◆ Data ◆
+++

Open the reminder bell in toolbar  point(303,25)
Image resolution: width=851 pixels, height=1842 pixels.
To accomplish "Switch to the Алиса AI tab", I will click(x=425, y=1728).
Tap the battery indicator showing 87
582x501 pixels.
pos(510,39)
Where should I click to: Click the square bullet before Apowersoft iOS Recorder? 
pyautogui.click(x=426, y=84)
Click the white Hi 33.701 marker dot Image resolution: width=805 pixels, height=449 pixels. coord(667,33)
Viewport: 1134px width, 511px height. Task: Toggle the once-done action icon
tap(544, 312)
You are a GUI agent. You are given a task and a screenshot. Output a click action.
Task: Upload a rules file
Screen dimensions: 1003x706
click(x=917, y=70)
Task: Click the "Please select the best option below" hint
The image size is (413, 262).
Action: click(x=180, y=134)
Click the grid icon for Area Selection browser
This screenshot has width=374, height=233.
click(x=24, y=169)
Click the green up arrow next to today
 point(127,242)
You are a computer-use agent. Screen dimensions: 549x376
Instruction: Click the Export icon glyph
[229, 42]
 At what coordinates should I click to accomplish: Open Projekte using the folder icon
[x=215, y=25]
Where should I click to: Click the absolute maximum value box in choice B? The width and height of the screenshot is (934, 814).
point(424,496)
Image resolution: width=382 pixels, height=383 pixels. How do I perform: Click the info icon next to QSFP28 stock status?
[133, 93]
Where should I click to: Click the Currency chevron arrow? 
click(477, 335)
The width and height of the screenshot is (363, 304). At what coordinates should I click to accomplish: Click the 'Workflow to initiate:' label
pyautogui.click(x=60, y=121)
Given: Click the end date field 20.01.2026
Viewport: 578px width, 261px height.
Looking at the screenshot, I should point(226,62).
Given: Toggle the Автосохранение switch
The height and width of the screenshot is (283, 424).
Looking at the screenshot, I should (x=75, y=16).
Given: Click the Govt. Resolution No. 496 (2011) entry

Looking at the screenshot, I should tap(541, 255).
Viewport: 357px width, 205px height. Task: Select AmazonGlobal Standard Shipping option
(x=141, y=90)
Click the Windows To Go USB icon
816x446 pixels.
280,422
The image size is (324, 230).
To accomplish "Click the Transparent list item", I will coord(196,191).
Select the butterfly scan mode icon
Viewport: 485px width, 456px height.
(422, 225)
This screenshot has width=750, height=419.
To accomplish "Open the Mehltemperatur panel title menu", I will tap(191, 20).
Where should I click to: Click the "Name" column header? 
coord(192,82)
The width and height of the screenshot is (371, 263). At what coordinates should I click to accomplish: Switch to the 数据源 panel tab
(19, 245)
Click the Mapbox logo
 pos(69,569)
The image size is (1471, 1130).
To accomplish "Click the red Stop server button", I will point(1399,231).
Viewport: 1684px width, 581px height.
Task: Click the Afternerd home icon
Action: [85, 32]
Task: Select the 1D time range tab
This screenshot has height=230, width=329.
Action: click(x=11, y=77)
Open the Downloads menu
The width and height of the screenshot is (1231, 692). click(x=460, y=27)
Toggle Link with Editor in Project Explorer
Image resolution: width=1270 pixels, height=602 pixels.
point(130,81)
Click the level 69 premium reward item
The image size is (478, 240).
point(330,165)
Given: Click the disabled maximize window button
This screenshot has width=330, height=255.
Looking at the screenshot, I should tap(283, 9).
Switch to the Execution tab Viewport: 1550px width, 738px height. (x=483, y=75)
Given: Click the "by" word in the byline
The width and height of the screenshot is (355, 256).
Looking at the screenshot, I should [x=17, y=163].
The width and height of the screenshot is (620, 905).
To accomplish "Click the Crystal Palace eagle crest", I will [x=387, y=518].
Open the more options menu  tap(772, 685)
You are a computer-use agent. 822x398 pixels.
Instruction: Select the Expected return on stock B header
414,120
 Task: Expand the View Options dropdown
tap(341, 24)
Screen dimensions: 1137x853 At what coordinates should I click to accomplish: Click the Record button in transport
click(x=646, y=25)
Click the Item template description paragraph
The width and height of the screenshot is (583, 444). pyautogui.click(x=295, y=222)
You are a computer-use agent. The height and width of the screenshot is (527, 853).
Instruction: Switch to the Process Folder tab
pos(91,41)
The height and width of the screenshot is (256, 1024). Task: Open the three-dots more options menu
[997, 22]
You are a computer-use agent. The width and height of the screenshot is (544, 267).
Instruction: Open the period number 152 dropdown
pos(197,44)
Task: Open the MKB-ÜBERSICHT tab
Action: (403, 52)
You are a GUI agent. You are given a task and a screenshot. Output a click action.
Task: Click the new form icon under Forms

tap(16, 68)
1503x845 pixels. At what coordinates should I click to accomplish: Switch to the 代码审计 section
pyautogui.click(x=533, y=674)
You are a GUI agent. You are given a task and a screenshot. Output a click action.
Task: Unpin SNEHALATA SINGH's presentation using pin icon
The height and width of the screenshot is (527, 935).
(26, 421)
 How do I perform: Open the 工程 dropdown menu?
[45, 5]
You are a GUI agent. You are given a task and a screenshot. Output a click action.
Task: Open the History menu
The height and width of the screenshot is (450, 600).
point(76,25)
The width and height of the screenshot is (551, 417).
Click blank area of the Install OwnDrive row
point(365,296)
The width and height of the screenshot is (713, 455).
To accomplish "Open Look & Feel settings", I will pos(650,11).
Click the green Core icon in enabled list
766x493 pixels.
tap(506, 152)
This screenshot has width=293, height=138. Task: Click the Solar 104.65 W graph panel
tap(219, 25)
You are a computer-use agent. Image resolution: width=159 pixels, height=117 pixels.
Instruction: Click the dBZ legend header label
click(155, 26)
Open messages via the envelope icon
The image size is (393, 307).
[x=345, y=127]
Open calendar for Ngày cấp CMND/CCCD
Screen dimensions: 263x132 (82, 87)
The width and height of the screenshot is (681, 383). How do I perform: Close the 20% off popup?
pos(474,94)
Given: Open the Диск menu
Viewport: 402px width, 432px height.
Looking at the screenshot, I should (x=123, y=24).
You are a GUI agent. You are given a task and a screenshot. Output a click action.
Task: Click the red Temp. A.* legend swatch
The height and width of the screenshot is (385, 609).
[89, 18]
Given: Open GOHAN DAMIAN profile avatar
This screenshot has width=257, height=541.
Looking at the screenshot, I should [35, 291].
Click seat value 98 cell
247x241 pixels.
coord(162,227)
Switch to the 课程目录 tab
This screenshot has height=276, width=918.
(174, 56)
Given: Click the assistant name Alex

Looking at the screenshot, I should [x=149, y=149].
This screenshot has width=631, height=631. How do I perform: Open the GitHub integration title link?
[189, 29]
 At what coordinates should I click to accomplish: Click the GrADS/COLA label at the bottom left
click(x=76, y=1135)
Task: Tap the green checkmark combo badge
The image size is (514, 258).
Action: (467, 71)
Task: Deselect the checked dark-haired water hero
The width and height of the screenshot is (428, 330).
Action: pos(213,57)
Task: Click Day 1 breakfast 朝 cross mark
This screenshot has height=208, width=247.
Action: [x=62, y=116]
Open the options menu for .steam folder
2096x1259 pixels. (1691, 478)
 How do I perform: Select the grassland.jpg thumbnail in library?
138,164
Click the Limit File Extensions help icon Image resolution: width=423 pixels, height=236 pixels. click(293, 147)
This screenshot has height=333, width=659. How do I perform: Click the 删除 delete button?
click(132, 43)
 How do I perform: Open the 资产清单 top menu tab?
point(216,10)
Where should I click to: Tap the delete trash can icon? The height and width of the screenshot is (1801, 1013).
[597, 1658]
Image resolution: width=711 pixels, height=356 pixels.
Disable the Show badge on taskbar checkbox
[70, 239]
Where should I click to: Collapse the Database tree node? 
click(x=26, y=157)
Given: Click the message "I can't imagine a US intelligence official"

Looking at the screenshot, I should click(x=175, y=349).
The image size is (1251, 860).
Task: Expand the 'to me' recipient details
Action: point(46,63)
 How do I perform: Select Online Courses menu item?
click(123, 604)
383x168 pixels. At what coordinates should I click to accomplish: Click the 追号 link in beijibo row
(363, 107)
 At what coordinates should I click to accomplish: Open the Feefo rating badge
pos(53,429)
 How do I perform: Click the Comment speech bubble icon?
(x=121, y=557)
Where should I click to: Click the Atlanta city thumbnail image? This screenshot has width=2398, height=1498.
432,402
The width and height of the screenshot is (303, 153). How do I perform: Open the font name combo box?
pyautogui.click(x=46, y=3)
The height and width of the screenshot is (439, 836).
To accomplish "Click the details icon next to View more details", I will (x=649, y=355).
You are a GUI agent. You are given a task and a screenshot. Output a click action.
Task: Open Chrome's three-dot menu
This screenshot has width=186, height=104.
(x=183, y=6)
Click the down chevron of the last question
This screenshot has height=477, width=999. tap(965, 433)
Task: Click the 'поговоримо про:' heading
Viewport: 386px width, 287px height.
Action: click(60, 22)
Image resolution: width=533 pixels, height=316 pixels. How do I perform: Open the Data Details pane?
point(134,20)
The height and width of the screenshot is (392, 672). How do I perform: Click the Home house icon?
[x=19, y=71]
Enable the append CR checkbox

+++

◆ Exercise brief ◆
Express the rows above, from the first line through the line containing "click(x=917, y=70)", as a Markdown table with the columns Number and Line, numbering each line and leaving out blank lines.

◆ Exercise result ◆
| Number | Line |
|---|---|
| 1 | Open the reminder bell in toolbar  point(303,25) |
| 2 | Image resolution: width=851 pixels, height=1842 pixels. |
| 3 | To accomplish "Switch to the Алиса AI tab", I will click(x=425, y=1728). |
| 4 | Tap the battery indicator showing 87 |
| 5 | 582x501 pixels. |
| 6 | pos(510,39) |
| 7 | Where should I click to: Click the square bullet before Apowersoft iOS Recorder?  |
| 8 | pyautogui.click(x=426, y=84) |
| 9 | Click the white Hi 33.701 marker dot Image resolution: width=805 pixels, height=449 pixels. coord(667,33) |
| 10 | Viewport: 1134px width, 511px height. Task: Toggle the once-done action icon |
| 11 | tap(544, 312) |
| 12 | You are a GUI agent. You are given a task and a screenshot. Output a click action. |
| 13 | Task: Upload a rules file |
| 14 | Screen dimensions: 1003x706 |
| 15 | click(x=917, y=70) |